**Data for this exercise**

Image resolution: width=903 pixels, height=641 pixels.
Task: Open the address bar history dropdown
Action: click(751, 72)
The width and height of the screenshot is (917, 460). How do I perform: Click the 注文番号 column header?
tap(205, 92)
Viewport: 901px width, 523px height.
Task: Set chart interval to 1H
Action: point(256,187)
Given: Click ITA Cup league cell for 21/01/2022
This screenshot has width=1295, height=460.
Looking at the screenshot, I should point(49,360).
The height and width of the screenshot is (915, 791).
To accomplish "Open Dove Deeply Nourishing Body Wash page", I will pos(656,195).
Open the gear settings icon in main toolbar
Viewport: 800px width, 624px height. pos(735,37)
==
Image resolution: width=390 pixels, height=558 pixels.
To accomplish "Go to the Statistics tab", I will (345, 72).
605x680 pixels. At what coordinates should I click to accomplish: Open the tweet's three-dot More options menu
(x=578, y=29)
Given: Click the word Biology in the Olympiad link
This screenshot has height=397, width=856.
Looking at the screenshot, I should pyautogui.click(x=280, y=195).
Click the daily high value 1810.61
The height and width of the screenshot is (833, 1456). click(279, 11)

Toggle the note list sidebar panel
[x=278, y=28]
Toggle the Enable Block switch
...
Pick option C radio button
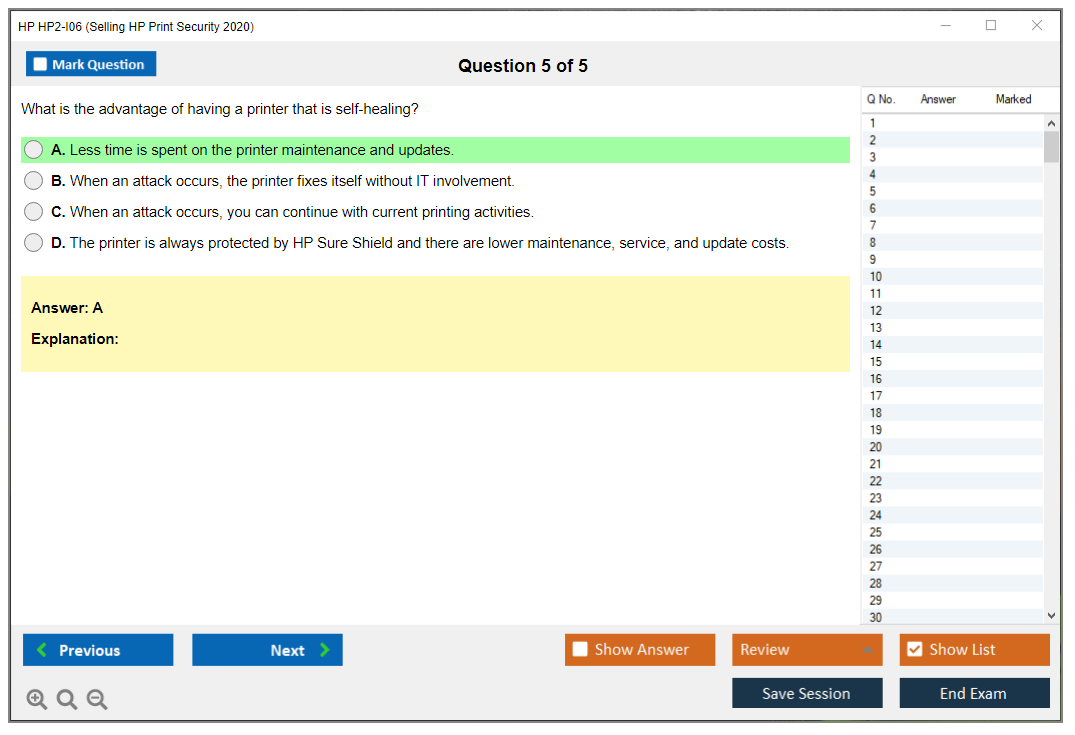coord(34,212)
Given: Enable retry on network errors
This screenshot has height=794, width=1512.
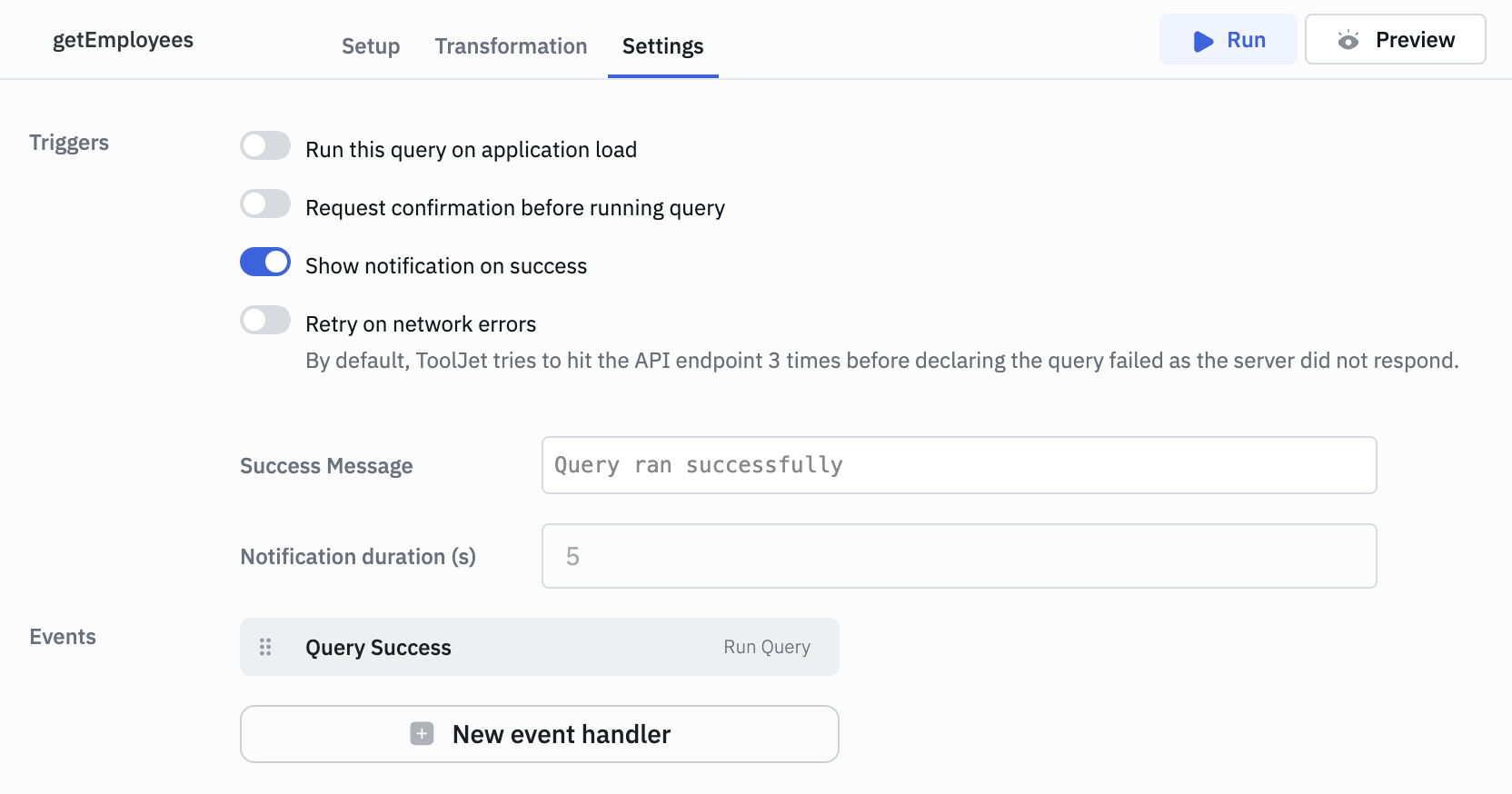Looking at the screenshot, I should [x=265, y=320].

**What is needed**
Go through the data and show every line where "Given" occurs.

**Task result**
Given: Click ITA Cup league cell for 21/01/2022
Given: Click the word Biology in the Olympiad link
Given: Enable retry on network errors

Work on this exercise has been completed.